Start of Selected extract
Using Thinking Models

Both the kimi-k2-thinking and kimi-k2.6 models have powerful thinking capabilities, supporting deep reasoning and multi-step tool use to solve complex problems.

kimi-k2-thinking: A dedicated thinking model with thinking forcibly enabled

[Recommended] kimi-k2.6: A model that can enable or disable thinking capability, enabled by default. You can disable thinking by using {"type": "disabled"}

If you are doing benchmark testing with kimi api, please refer to this benchmark best practice.

Basic use case

Using the kimi-k2-thinking model

You can simply use it by switching the model parameter:

curl
python

$ curl https://api.moonshot.ai/v1/chat/completions \
    -H "Content-Type: application/json" \
    -H "Authorization: Bearer $MOONSHOT_API_KEY" \
    -d '{
        "model": "kimi-k2-thinking",
        "messages": [
            {
                "role": "system",
                "content": "You are Kimi."
            },
            {
                "role": "user",
                "content": "Please explain why 1+1=2."
            }
        ],
        "temperature": 1.0
   }'

import os
import openai

client = openai.Client(
    base_url="https://api.moonshot.ai/v1",
    api_key=os.getenv("MOONSHOT_API_KEY"),
)

stream = client.chat.completions.create(
    model="kimi-k2-thinking",
    messages=[
        {
            "role": "system",
            "content": "You are Kimi.",
        },
        {
            "role": "user",
            "content": "Please explain why 1+1=2."
        },
    ],
    max_tokens=1024*32,
    stream=True,
    temperature=1.0,
)

thinking = False
for chunk in stream:
    if chunk.choices:
        choice = chunk.choices[0]
        if choice.delta and hasattr(choice.delta, "reasoning_content"):
            if not thinking:
                thinking = True
                print("=============Start Reasoning=============")
            print(getattr(choice.delta, "reasoning_content"), end="")
        if choice.delta and choice.delta.content:
            if thinking:
                thinking = False
                print("\n=============End Reasoning=============")
            print(choice.delta.content, end="")

Using the Kimi K2.6 model with thinking enabled

For the kimi-k2.6 model, thinking is enabled by default, no need to manually specify it:

curl
python

$ curl https://api.moonshot.ai/v1/chat/completions \
    -H "Content-Type: application/json" \
    -H "Authorization: Bearer $MOONSHOT_API_KEY" \
    -d '{
        "model": "kimi-k2.6",
        "messages": [
            {
                "role": "system",
                "content": "You are Kimi."
            },
            {
                "role": "user",
                "content": "Please explain why 1+1=2."
            }
        ]
   }'

import os
import openai

client = openai.Client(
    base_url="https://api.moonshot.ai/v1",
    api_key=os.getenv("MOONSHOT_API_KEY"),
)

stream = client.chat.completions.create(
    model="kimi-k2.6",
    messages=[
        {
            "role": "system",
            "content": "You are Kimi.",
        },
        {
            "role": "user",
            "content": "Please explain why 1+1=2."
End of Selected extract
Start of Recorded data
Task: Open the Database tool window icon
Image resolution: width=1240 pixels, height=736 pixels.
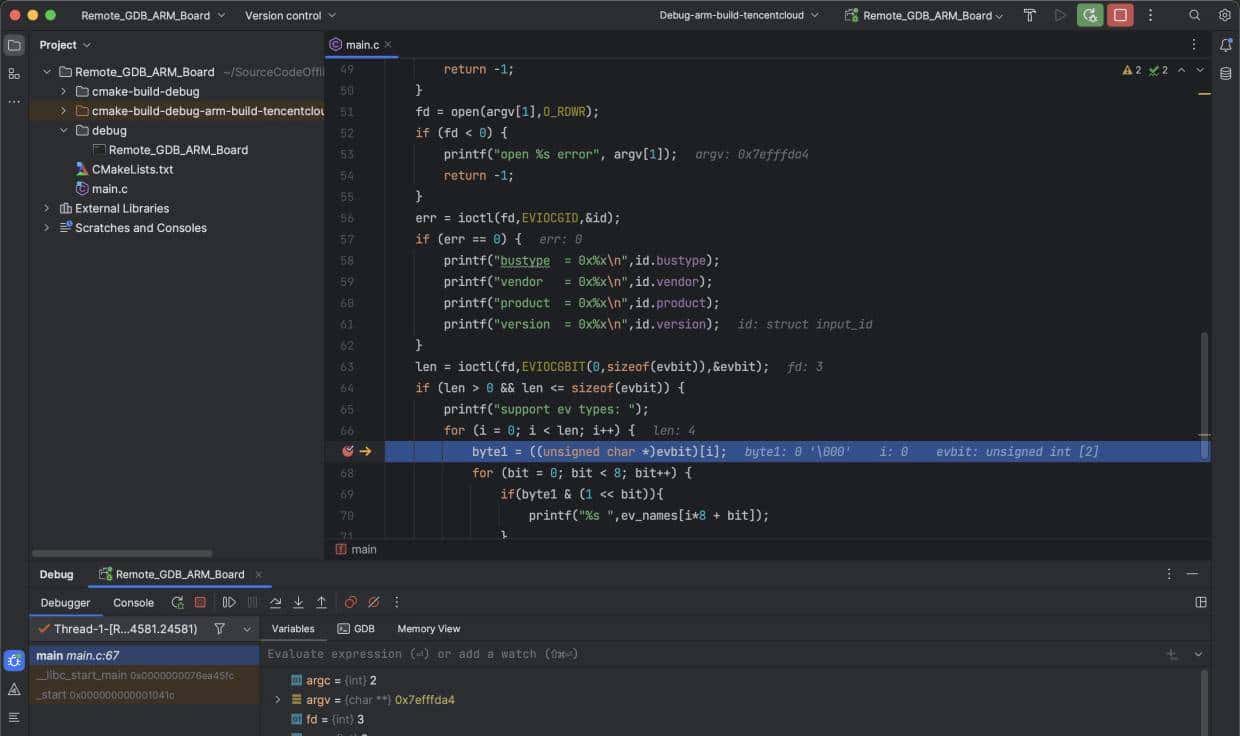Action: [1225, 73]
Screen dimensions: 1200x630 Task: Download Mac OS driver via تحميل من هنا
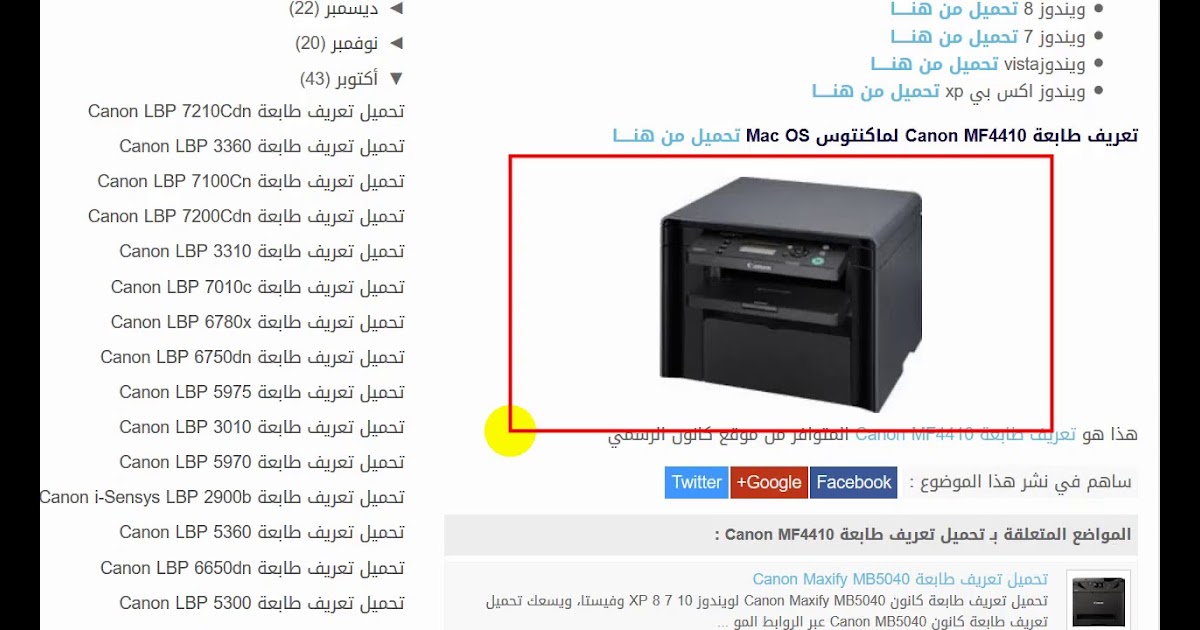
End of Recorded data
=== Exercise instructions ===
Please extract the passage of the thinking-models guide between "Using Thinking Models" and "solve complex problems.", inclusive. The listing has no connection to the thinking-models guide.

=== Output of the task ===
Using Thinking Models

Both the kimi-k2-thinking and kimi-k2.6 models have powerful thinking capabilities, supporting deep reasoning and multi-step tool use to solve complex problems.